Une confrérie de pénitents est une association de citadins (les confrères) laïcs pieux qui manifestent une grande ferveur dans leur pratique de la religion. Ils ne font pas partie du clergé, édifient leur propre chapelle, portent un costume spécifique (le sac) et élisent leurs officiers. Chaque confrérie édite des statuts qui constituent la règle de conduite du pénitent.

Les pénitents sont tenus de mener une vie irréprochable, d'assister à certains offices religieux et de suivre les processions. Les œuvres de charité constituent un autre de leurs devoirs majeurs. Les pénitents doivent aider leurs confrères malades, secourir les pauvres et les mendiants, assister aux funérailles des confrères morts, veiller à la solennité des convois funèbres. L'enterrement organisé par les pénitents restera longtemps le gage de funérailles pompeuses.


A Villeneuve-sur-Lot, au milieu du XVIIIe siècle, il existe une différence sociale très nette entre les pénitents bleus et les pénitents blancs. L'aristocratie et les gros négociants de la rive droite figurent en majorité au nombre des officiers de la confrérie des pénitents bleus tandis que les pénitents blancs de la rive gauche rassemblent petits bourgeois et artisans. Cette différence correspond à la répartition socio-professionnelle entre les quartiers de la rive droite et de la rive gauche.

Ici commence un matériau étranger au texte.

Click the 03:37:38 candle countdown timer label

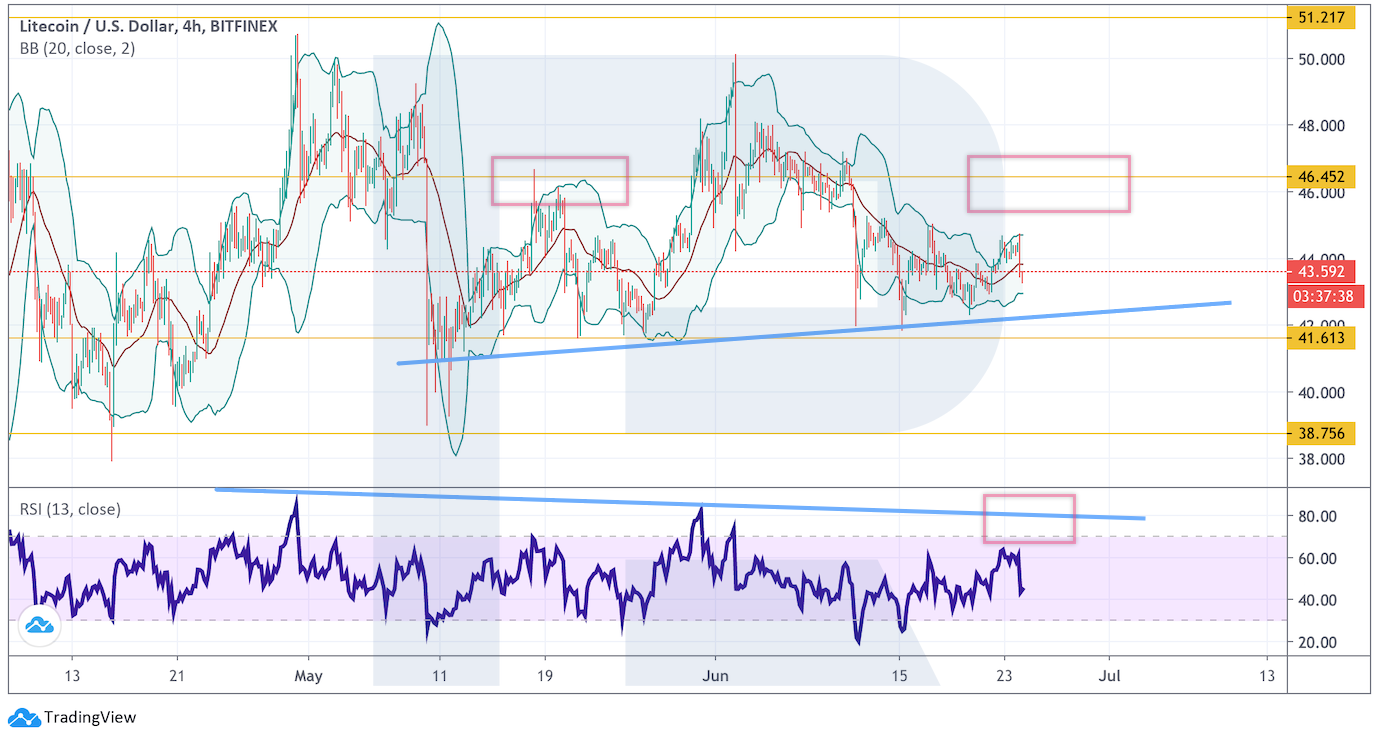(x=1321, y=296)
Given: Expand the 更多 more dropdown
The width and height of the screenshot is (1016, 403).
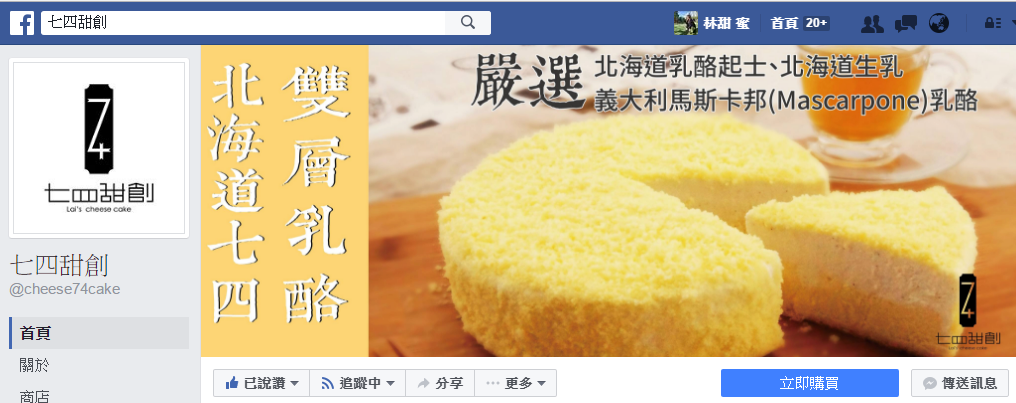Looking at the screenshot, I should 516,384.
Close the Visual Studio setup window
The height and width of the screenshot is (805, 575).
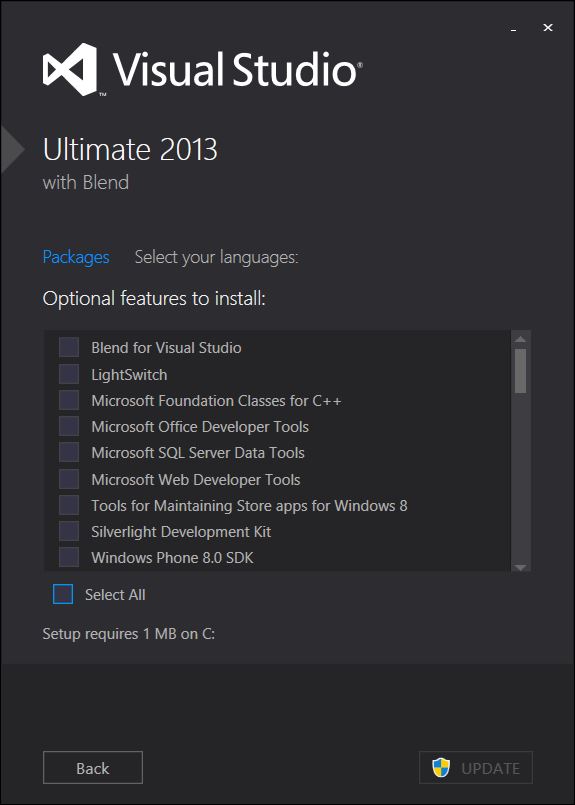pyautogui.click(x=548, y=28)
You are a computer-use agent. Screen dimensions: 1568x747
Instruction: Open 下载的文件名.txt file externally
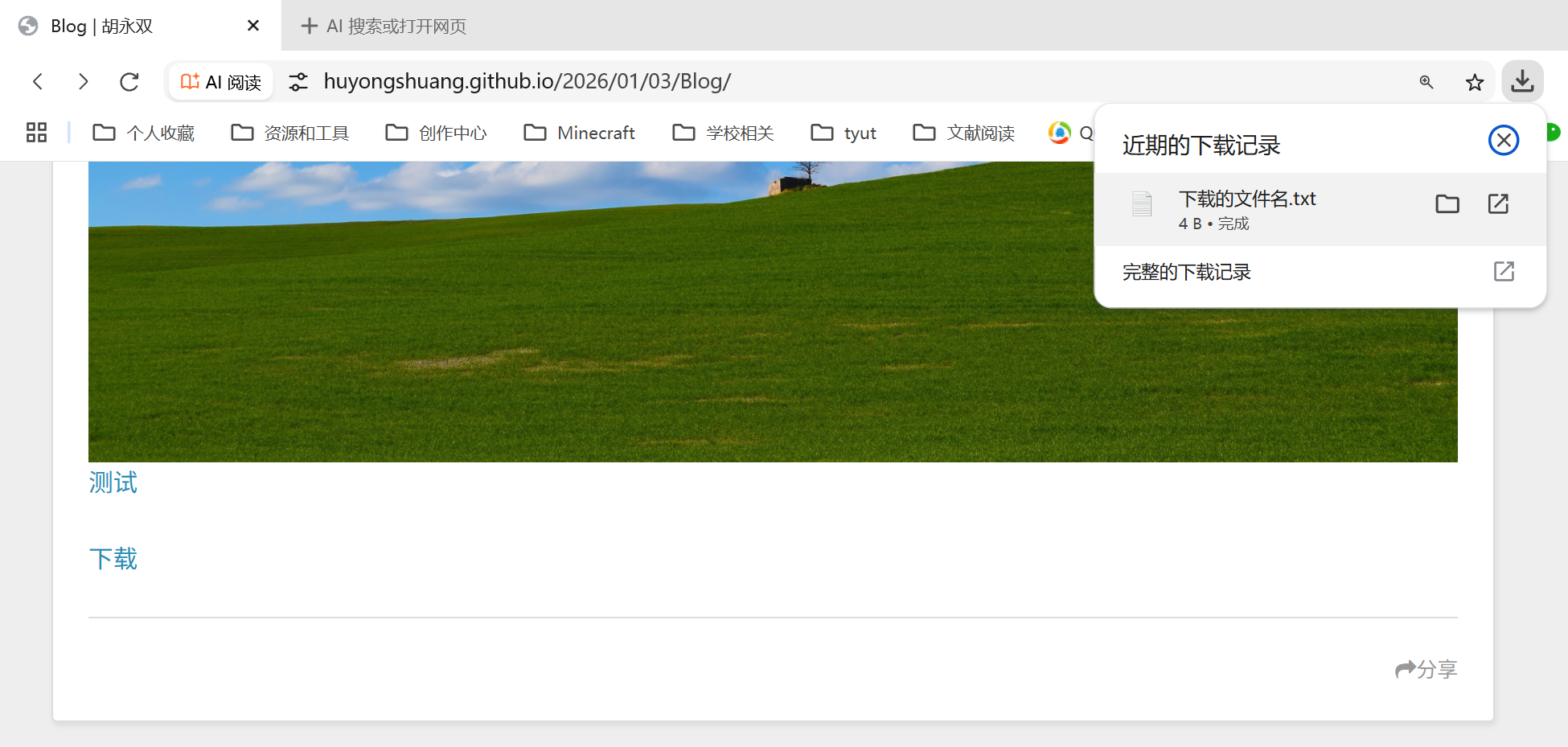(1498, 204)
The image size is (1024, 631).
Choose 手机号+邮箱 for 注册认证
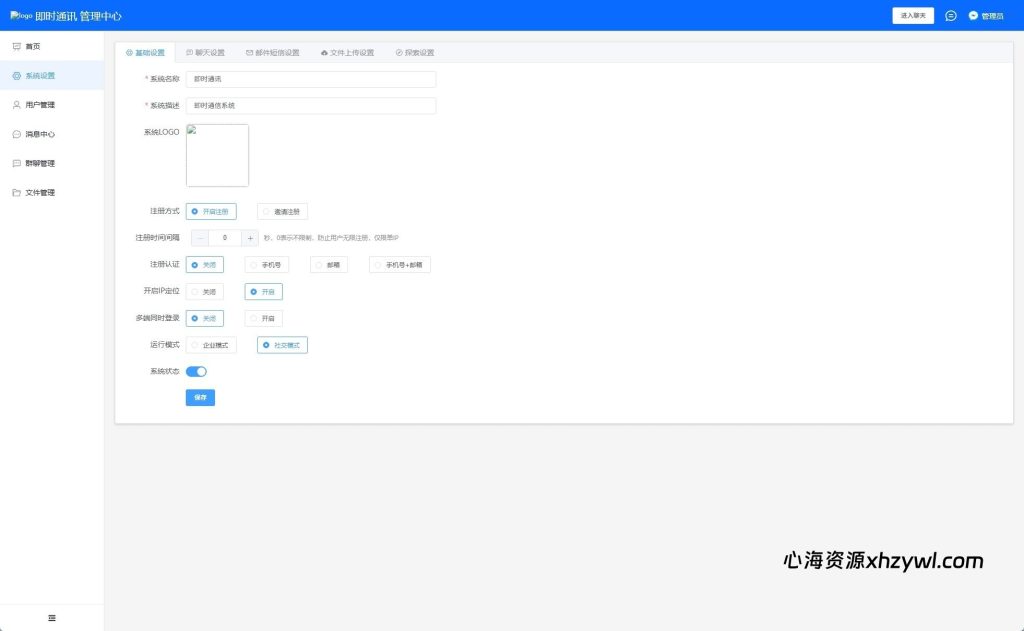[399, 265]
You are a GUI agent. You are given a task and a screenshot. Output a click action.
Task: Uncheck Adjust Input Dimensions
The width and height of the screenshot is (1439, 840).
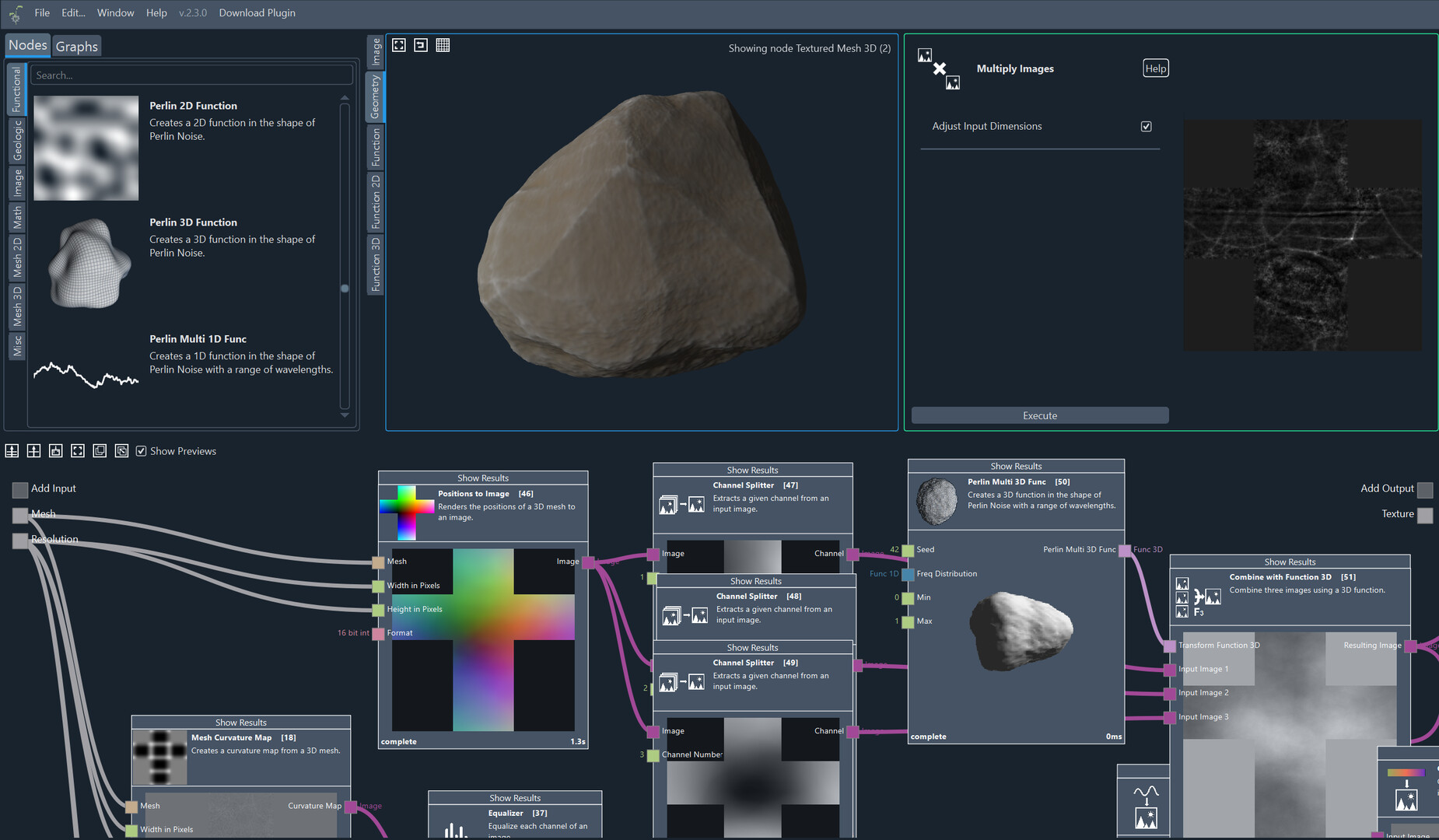click(x=1146, y=126)
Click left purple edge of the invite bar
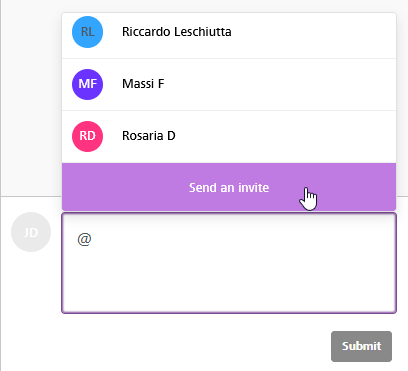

A la Révolution, la plupart des chapelles de pénitents sont saisies. A Villeneuve-sur-Lot, les deux confréries renaissent en 1803. Les Pénitents bleus sont néanmoins contraints de racheter leur propre chapelle. Les différences sociales entre les deux confréries tendent alors à s'estomper.
Dès le XVIIIe siècle, on reproche aux pénitents les aspects profanes de leur confraternité : leurs repas sont trop nombreux et trop arrosés. On remet en cause leur aspect "bonhomme" et joyeux, le bavardage dans les processions ou dans la chapelle, bref un ensemble de déviations profanes.
A la fin du XIXe siècle, de nombreuses confréries se transforment, comme à Villeneuve, en société d'entraide mutuelle. Ces actions d'entraide, jusqu'alors modestes, s'intensifient grâce à la création d'une caisse indépendante qui permet d'apporter de l'aide aux confrères dans le besoin. Pour y adhérer il faut avoir entre 18 et 60 ans, n'être atteint d'aucune maladie incurable. Chaque membre verse une cotisation annuelle qui lui assure les prestations comme maladie, hospitalisation, achat de médicaments, pensions, retraite, assurance décès. Cette « caisse » permet également d’aider les veuves de confrères décédés, ou de financer les études de leurs enfants.

Détruite au début du XXe siècle, la chapelle des Pénitents bleus était située rue du Puits-Couleau. Elle se caractérisait par la richesse de son retable dont plusieurs éléments ont été redécouverts et identifiés à la fin des années 1990.
La chapelle des Pénitents blancs abrite des objets des deux confréries.